- **Work to be completed**:
Your answer should repeat every line of the records below in which the word "arrow" appears.

***** Extracted records

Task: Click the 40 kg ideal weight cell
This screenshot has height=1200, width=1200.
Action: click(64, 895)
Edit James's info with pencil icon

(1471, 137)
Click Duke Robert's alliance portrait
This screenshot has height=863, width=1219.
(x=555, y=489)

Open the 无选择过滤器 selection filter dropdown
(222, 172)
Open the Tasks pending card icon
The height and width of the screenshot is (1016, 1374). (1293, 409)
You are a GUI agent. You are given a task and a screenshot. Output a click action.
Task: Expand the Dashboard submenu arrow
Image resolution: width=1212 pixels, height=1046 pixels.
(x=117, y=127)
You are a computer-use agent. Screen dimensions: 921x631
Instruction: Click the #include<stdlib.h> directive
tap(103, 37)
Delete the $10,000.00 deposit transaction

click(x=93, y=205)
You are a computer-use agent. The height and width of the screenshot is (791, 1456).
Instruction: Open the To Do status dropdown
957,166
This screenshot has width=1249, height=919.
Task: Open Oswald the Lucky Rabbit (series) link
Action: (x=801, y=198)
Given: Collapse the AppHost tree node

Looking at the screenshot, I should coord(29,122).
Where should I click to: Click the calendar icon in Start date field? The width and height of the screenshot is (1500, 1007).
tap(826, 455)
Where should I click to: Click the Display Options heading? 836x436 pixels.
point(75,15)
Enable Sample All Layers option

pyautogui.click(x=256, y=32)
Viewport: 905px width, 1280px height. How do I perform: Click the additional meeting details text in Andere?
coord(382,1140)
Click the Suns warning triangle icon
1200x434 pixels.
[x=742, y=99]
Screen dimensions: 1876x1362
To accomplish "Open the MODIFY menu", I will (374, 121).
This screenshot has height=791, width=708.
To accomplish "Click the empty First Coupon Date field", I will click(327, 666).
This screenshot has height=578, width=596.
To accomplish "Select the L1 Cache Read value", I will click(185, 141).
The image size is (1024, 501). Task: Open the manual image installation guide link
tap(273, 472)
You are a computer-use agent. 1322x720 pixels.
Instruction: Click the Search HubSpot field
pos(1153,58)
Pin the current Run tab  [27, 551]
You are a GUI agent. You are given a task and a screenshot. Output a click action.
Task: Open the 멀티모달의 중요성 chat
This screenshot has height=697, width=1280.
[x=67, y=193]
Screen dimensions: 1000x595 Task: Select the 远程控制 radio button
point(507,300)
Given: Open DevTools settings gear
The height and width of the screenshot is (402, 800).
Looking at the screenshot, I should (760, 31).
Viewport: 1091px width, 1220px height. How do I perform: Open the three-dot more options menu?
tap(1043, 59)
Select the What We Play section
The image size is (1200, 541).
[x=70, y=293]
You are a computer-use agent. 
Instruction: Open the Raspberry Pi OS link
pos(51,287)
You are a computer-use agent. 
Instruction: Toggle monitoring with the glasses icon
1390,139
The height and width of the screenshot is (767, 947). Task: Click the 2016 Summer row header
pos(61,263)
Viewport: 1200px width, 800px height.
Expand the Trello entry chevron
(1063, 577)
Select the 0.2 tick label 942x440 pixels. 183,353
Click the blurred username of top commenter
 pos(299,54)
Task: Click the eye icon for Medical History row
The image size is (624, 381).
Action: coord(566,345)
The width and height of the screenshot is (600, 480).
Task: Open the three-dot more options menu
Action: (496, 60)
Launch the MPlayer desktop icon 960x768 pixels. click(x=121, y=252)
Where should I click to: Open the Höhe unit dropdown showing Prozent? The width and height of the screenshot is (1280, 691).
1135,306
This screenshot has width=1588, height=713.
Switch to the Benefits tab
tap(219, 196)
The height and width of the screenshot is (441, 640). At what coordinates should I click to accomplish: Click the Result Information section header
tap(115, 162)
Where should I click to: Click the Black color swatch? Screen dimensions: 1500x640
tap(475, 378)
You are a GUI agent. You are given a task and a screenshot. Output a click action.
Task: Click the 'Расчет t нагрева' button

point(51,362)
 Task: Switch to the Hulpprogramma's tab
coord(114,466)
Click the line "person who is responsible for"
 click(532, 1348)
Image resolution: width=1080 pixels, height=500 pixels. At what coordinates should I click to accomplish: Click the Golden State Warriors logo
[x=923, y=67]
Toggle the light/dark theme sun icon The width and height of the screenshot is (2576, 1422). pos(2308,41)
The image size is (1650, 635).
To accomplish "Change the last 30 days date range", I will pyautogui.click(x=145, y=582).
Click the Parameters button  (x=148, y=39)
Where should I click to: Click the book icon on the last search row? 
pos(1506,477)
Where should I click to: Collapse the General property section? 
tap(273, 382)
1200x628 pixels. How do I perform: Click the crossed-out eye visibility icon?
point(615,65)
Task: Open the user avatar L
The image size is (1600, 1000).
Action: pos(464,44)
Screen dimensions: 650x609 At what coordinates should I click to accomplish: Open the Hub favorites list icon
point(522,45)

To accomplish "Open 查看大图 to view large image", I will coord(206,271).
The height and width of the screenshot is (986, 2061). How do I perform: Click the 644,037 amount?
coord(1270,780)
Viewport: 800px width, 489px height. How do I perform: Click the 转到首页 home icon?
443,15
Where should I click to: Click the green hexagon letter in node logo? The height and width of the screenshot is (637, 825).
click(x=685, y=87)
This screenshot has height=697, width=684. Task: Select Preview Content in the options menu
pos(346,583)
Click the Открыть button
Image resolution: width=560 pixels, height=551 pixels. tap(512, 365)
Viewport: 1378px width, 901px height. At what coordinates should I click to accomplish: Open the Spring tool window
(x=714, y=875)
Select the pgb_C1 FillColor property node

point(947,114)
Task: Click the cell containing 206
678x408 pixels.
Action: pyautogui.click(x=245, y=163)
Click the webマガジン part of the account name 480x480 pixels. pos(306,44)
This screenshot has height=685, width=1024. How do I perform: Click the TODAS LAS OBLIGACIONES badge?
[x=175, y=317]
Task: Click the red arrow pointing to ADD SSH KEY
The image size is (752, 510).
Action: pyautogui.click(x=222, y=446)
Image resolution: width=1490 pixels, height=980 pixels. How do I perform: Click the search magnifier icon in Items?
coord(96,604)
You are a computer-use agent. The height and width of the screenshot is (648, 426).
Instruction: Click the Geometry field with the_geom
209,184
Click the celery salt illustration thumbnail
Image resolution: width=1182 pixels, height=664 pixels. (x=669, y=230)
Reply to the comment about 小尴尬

**********

- **Answer box**:
Task: Expand the Dashboard submenu arrow
Task: Click the red arrow pointing to ADD SSH KEY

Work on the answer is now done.